[pkg-ntp-maintainers] Bug#559634: Bug#559634: no kernel sync and "ntpdc -c kerninfo" reports incorrect estimates of time on Xen dom0

Sun Dec 6 01:00:23 UTC 2009

Kurt Roeckx wrote:
> On Sat, Dec 05, 2009 at 05:12:13PM -0500, Michael Bilow wrote:
>    
>> This is taking place on Xen dom0, not domU. (The name of the server --
>> the Xen host -- is "virtual1".) As far as I understand, ntp should work
>> normally on dom0.
>>      
> I don't know much about xen, but I think that's what I understood
> too.
>    
I'm pretty sure this is the case. A web search shows a lot of people 
having trouble with NTP under domU, but that's not the issue here at all.

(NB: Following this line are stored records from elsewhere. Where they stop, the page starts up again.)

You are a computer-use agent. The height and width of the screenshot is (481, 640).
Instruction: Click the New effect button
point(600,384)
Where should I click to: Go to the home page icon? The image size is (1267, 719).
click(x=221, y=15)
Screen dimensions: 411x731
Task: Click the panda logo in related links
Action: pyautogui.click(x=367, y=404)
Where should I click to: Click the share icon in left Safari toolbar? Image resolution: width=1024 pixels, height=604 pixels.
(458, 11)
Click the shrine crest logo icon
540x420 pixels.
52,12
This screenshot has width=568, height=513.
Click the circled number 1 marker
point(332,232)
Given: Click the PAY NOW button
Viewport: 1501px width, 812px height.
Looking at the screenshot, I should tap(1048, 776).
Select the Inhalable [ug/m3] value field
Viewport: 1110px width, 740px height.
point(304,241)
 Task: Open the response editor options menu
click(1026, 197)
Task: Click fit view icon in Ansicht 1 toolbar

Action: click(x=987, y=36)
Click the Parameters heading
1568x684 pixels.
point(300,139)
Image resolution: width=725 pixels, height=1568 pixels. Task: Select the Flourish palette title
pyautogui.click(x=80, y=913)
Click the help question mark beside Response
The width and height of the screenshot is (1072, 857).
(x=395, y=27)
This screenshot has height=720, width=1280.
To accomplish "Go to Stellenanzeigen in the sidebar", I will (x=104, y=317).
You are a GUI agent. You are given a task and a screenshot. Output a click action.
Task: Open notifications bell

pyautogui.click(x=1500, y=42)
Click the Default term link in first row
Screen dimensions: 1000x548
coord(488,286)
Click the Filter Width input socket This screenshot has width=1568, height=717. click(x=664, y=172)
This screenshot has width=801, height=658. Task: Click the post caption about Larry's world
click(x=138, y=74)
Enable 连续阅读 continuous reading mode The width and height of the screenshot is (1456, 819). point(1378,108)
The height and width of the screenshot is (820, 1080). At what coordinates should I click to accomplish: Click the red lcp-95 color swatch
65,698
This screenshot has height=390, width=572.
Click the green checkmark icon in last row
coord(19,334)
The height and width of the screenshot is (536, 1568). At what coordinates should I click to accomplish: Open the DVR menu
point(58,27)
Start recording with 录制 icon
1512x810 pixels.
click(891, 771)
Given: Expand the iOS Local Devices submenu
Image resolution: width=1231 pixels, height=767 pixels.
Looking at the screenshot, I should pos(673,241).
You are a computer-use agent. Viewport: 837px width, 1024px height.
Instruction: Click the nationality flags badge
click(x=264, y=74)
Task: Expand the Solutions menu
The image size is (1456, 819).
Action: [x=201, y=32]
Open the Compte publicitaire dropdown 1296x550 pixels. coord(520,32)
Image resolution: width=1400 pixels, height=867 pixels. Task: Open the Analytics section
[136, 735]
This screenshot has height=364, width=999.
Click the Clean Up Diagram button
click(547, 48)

> What I see in your bug report is:
> - It's synching to navobs1.gatech.edu
> - It has an offset of about 35 ms to the system peer
> - It claims to run at stratum 2
> - The kernel reports back abnormal values, like 0 pll offset
>    and 16 s for est and max error and that it's unsynced,
>    and a suspiciously low pll frequency.
>
> I'm guessing that you see alot of "time reset" messages in
> /var/log/daemon.log and that if you look at the output
> of ntpq -p you see the offset slowly go up until just
> after such a time reset message?
>    
It's possible, but "time reset" messages are sufficiently infrequent 
that it would be impossible to check "ntpq -p" after they occur.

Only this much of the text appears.